Я его очень любила. А он уже сошел с ума. Только я этого не поняла, не знала, что это и как. Я снимала кино про поэтов в Нижнем Новгороде, мы не виделись месяц, он тоже поэт. Его пригласили на остров, где сливаются Волга и Ока (конечно же, место силы), почитать стихи на фестивале. Для меня это была кульминация съемок, для него — обострение психоза.
Сейчас мне жаль, что для того, чтобы остаться целостной, я очень тщательно стирала всё, что произошло, из памяти, мне было больно от любого подробного воспоминания. Он топил меня в реке (в том самом г.................... слиянии), насиловал, не отпускал от себя. Но я и не стремилась убежать. Гораздо больше в нем было аутоагрессии, он резал себя, ел песок, не ел и не пил, бредил, кажется, пытался на кого-то напасть, хоть и категорически не умел драться. И для меня это было гораздо страшнее, чем то, что он делал со мной.
Обманом его поэтические «друзья» выманили у меня его документы и на лодке доставили в город, а оттуда его забрала у меня психушка. Но я все равно не верила, что он настоящий сумасшедший. Его родители вытащили его оттуда, сожгли документы с диагнозом — «зачем хранить плохую энергетику» — и обвинили меня в том, что я «свела мальчика с ума», спрятали его в Таиланде. Я чувствовала, что мои усилия не встречают ответа и очень сильно постаралась всё забыть. Я начала новую жизнь.

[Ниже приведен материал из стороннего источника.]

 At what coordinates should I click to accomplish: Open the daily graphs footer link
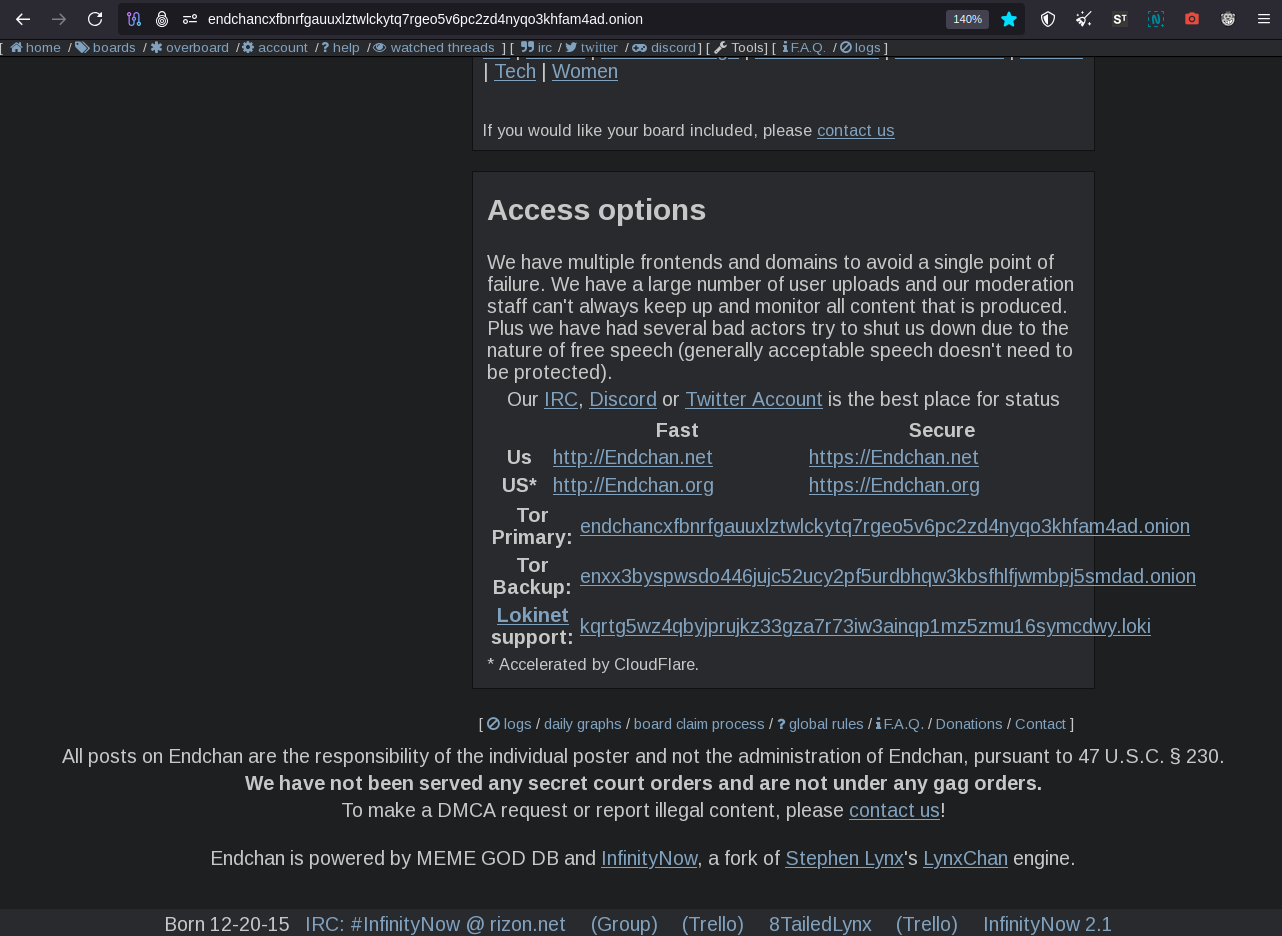582,724
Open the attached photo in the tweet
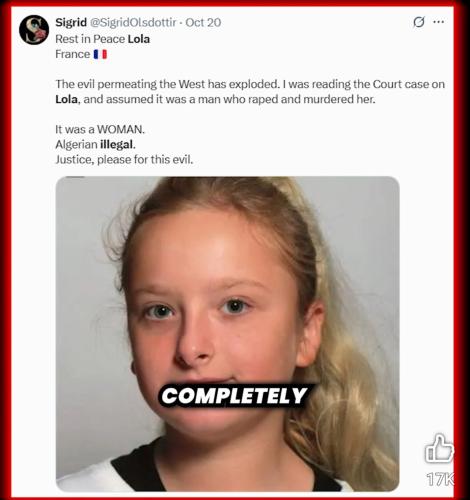The width and height of the screenshot is (470, 500). (x=227, y=334)

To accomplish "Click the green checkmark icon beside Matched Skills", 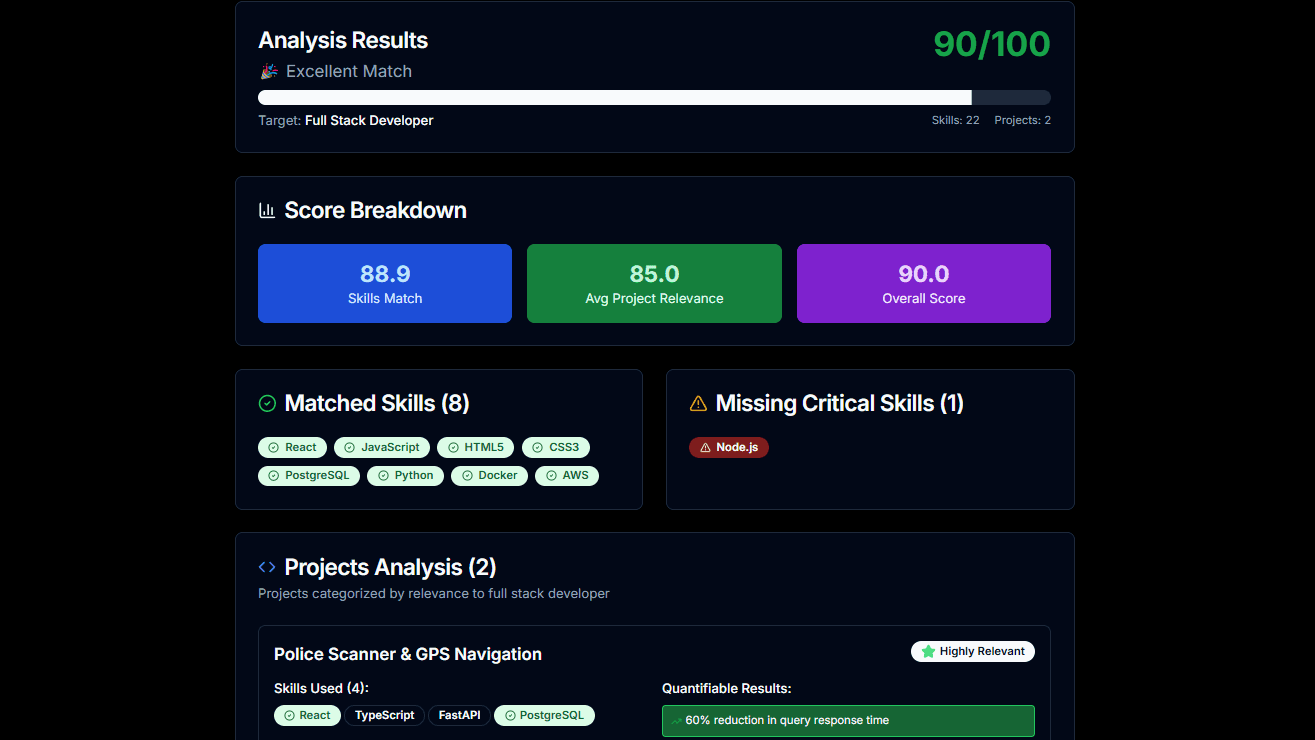I will [x=267, y=403].
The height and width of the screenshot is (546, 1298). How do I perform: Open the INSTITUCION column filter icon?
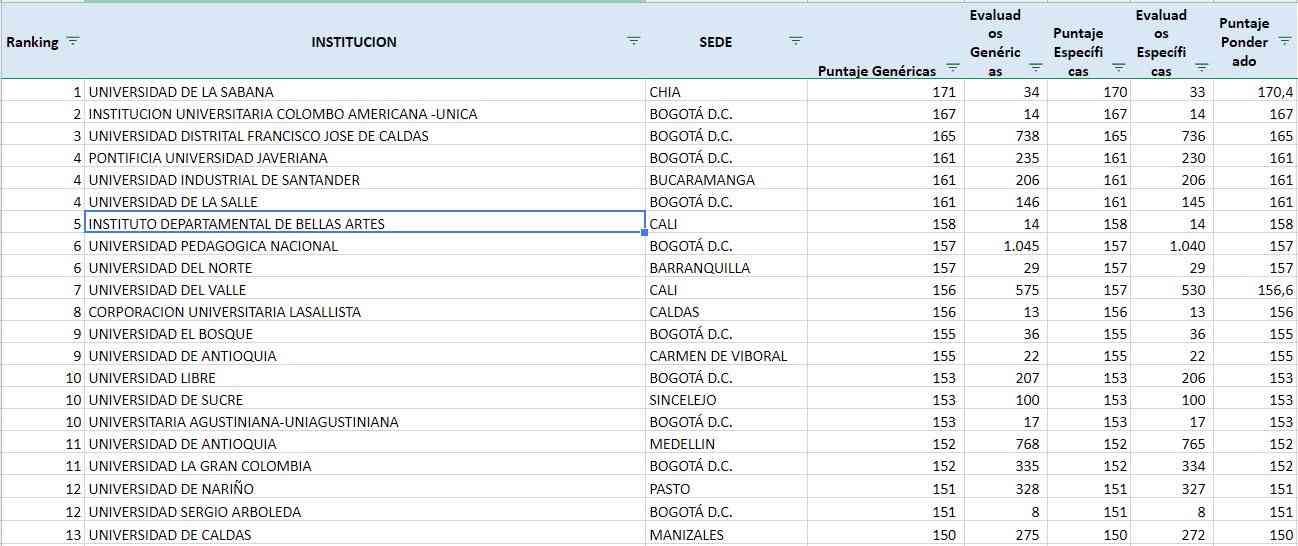(633, 41)
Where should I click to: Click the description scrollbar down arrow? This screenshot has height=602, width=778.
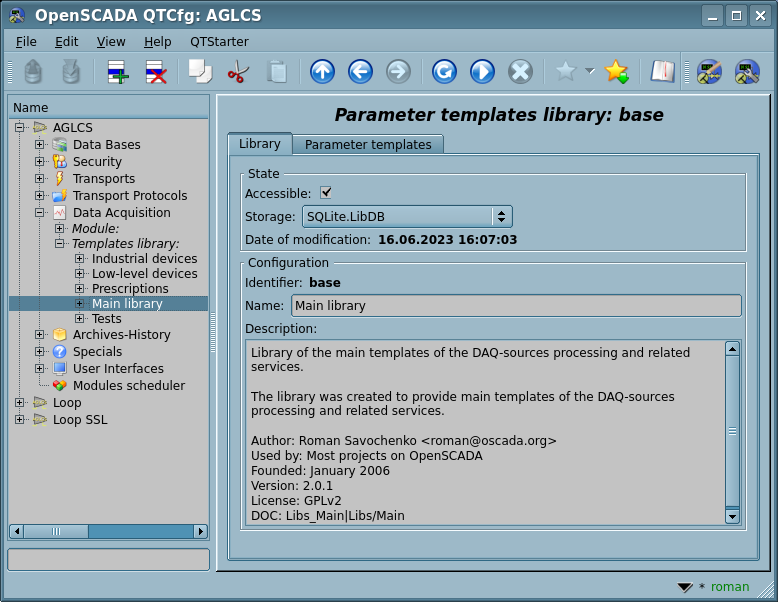click(732, 516)

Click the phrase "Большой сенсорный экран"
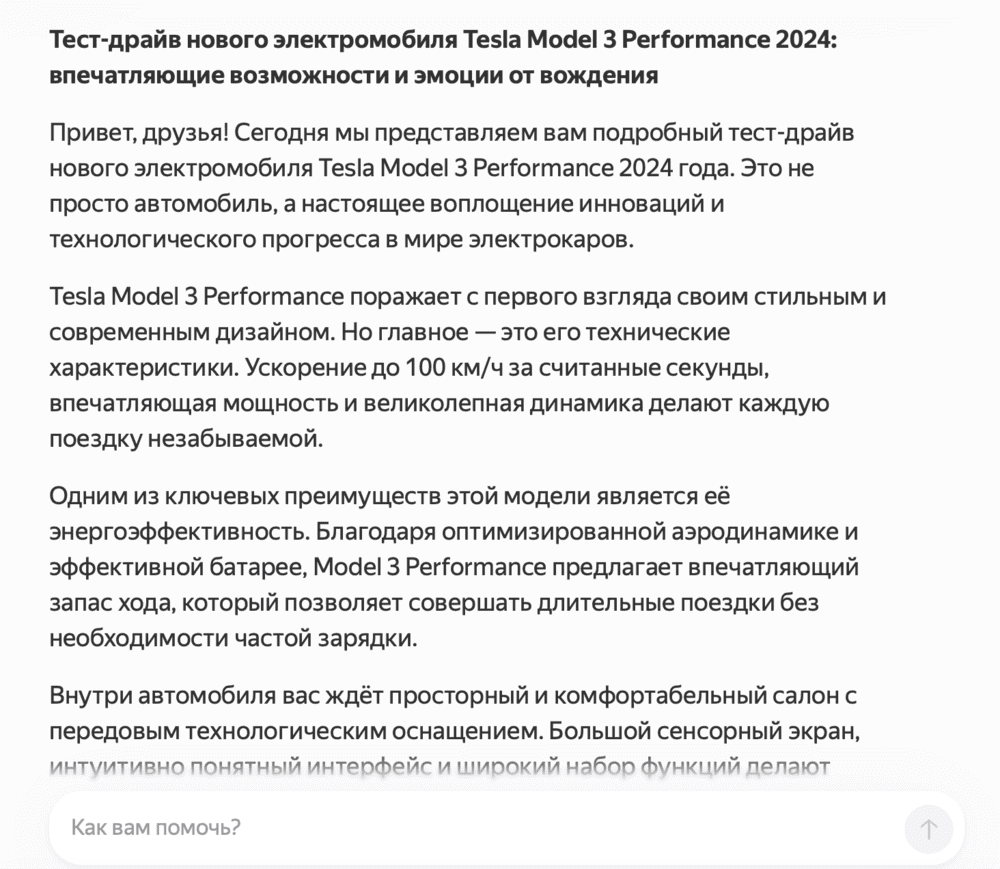pos(675,731)
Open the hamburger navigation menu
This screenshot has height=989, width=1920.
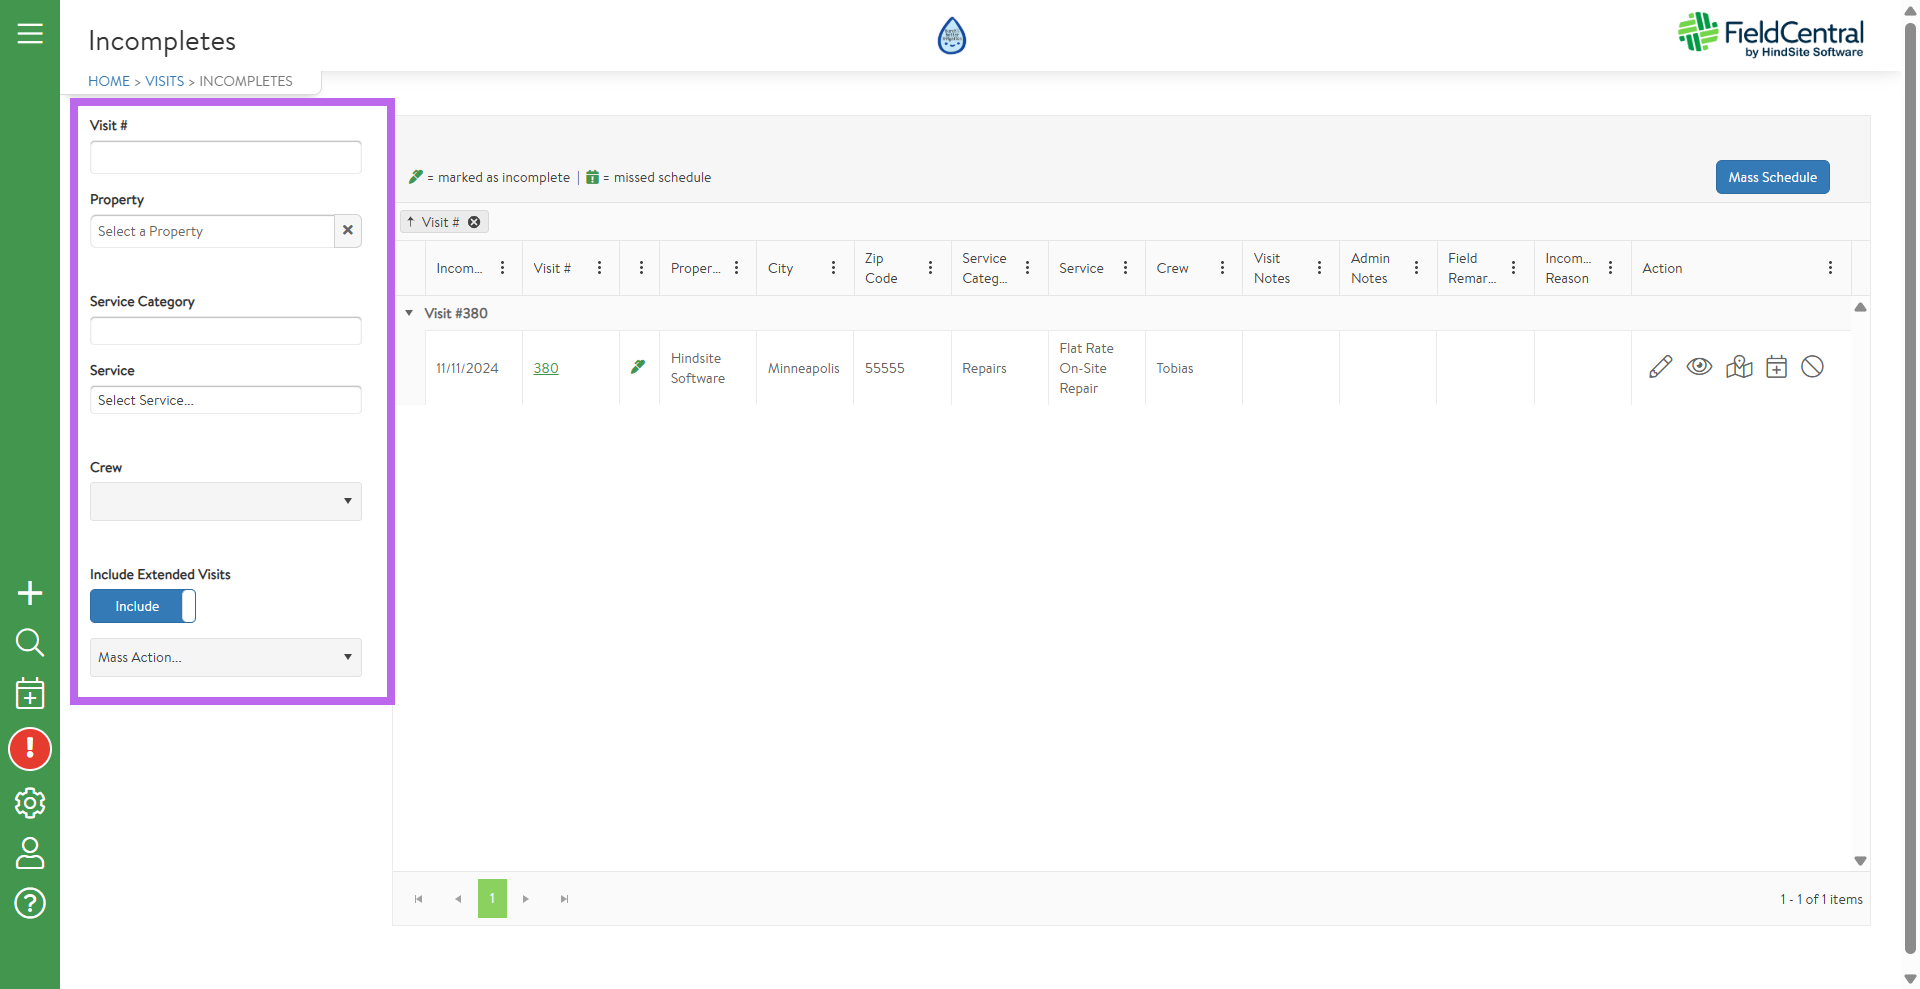tap(30, 34)
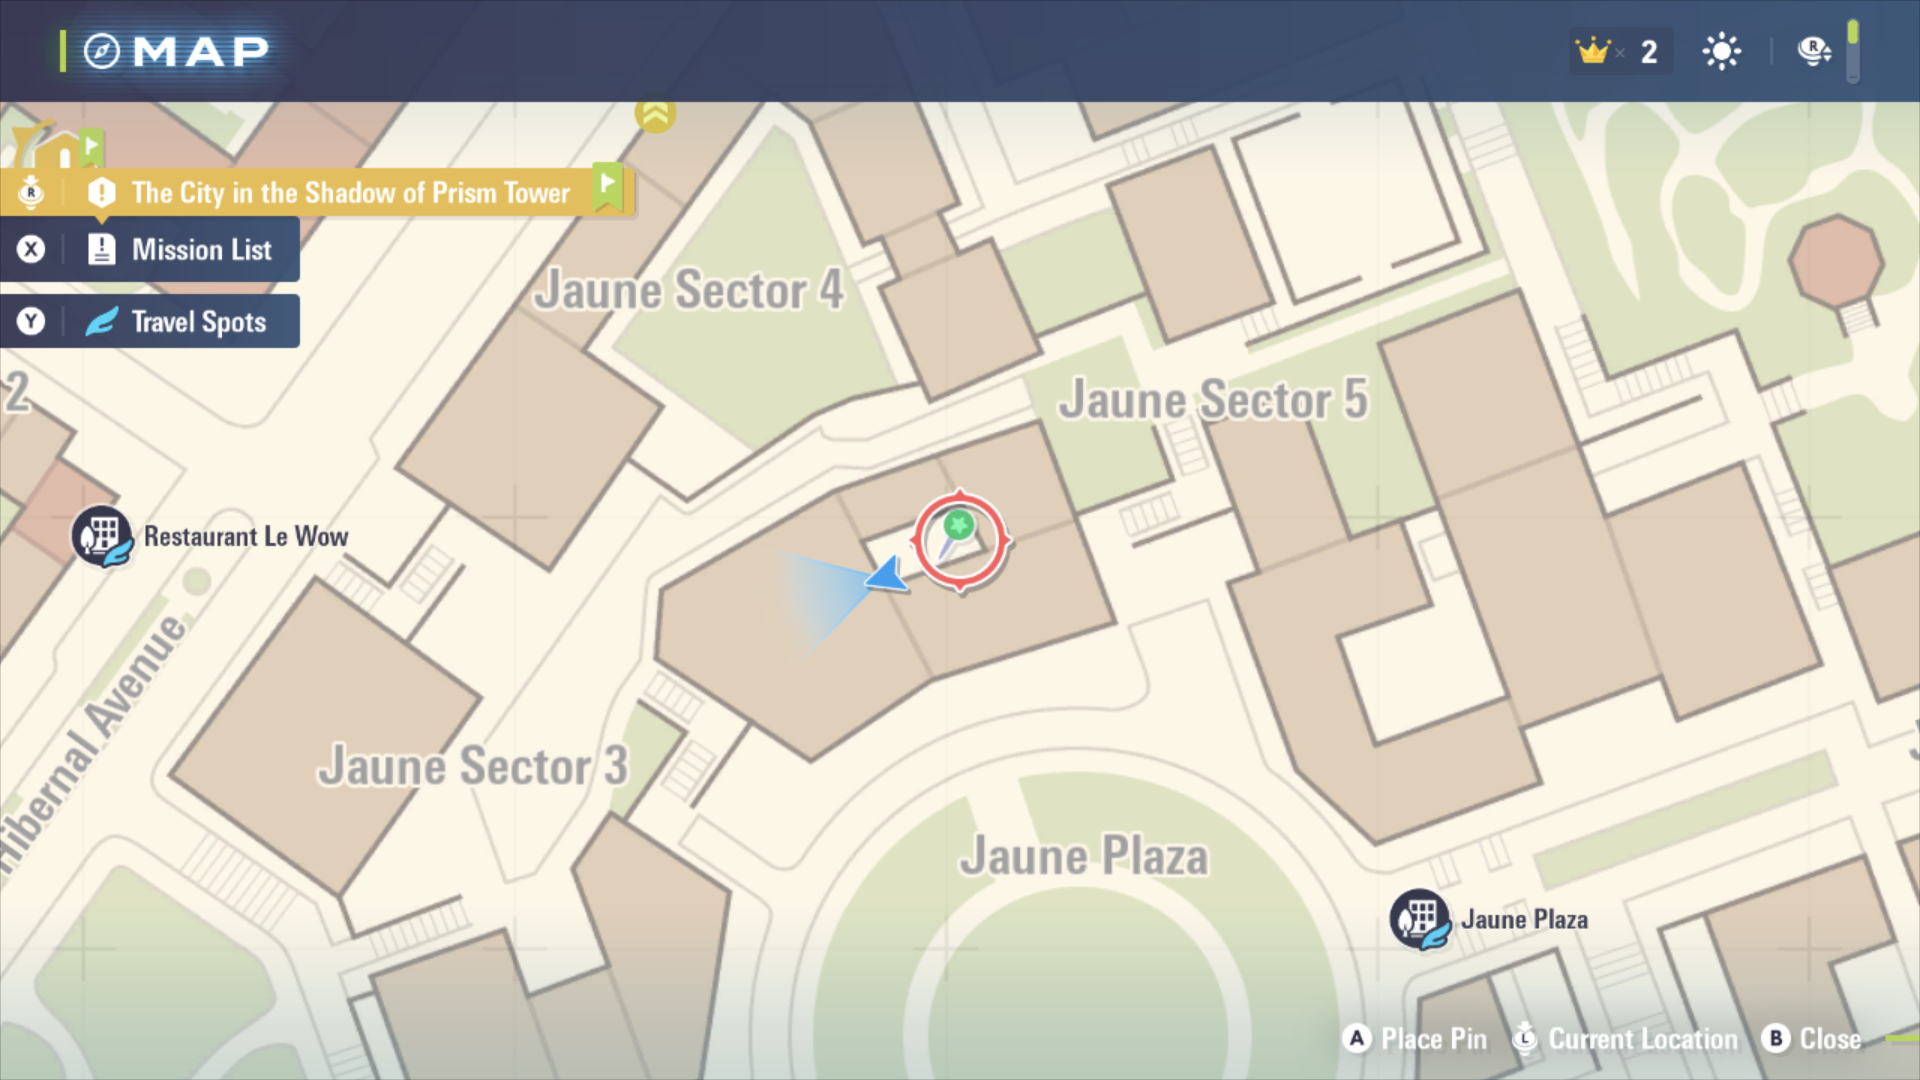Click the yellow exclamation mission icon
Viewport: 1920px width, 1080px height.
(101, 192)
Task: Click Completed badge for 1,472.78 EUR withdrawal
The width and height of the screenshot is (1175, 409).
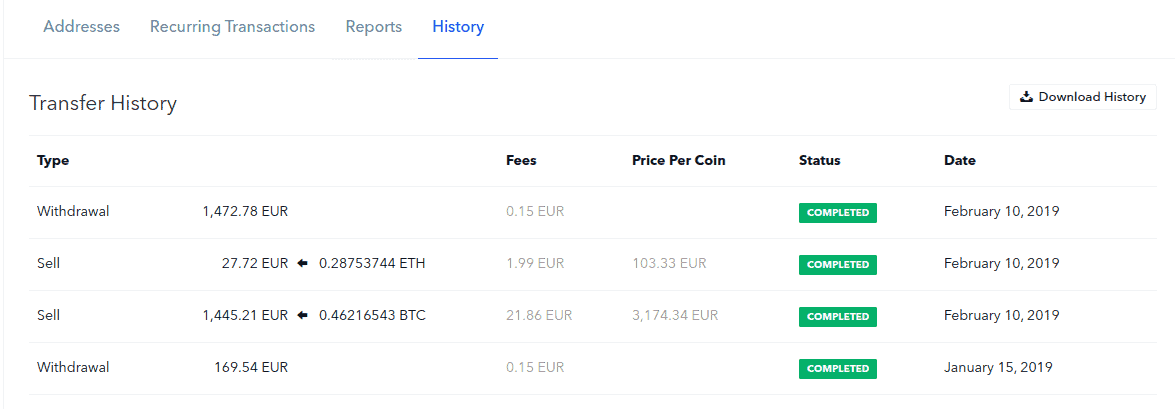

А спустя два года, в Гамбурге, когда я готовилась выйти замуж, мы встретились случайно на Марсовом поле. Я была в компании, мы залезли на дерево, он был робким, но таким же, как раньше. Я почувствовала, что хочу взять его за руку и поцеловать, а потом — что я люблю его.
И вот я уже переезжаю в Питер, и мы пробуем начать всё сначала. А через год он снова сходит с ума. Режет руки, бьет меня ногами по голове (хотя я вижу, оттуда, с пола, что он сам боится того, что делает, что он будто проверяет мои границы). Разжигает костёр из гитары и деревянного изголовья посреди нашей комнаты. Убегает голый из дома, пропадает. Я ищу его с полицией и «Лизой Алерт». Его папа говорит, что это происходит, потому что я не хочу рожать ему детей и провоцирую его на ревность. Когда его находят, я не выдерживаю и с помощью подруги уезжаю в Москву. Монтирую свой полнометражный дебют. Живу.
За лето он приходит в себя, я сбриваю свои дреды до пояса, ставлюсь «героином» и, после нескольких встреч, мы снимаем комнату в Москве. Я клянусь себе, что больше терпеть не буду и при следующем психозе разорву отношения навсегда. Но я до сих пор не могу по-настоящему поверить, что он болен. Я придумываю миллион причин, почему такое может с ним происходить, и, конечно же, я виню себя.
Чуда не произошло, просто ремиссия продлилась дольше, через 3 года снова бомбануло. В этот раз меня он не трогал, но себя мучил очень сильно, пытался повеситься на чердаке нашей многоэтажки, о чём я узнала сильно позже, довел себя до невозможности глотать. Мне было уже не 20 лет, а 28, и я поняла, что эта схема убегания меня просто убивает: «жить душа в душу — психоз — мы расстаемся — он восстанавливается — я возвращаюсь — мы делаем вид, что ничего не произошло».
Я решила, что разрулить эту историю — это моя инициация. Если я разберусь, значит я стала взрослой и осознанной.
И я, изолировавшись и обзаведясь тылом в виде ежедневной терапии, удалила из своего поля его родителей, убедила его, что это болезнь, за руку провела сквозь немаленькую череду психиатров (оказалось не так-то просто найти нормального). Думаю, сработало не только мое бронебойное намерение, но и то, что он сам поверил, что это болезнь, а не дар. К счастью, пришла мода на ментальное здоровье, среди наших друзей было много хороших примеров, что психиатрическая помощь — это не страшно.
В итоге диагноз — шизоаффективное расстройство. Куча фармы, редкие занятия с терапевтом, много побочек, но психическая стабильность уже четвертый год. Хочется верить в хэппи-энд, но я верю в силу своей любви.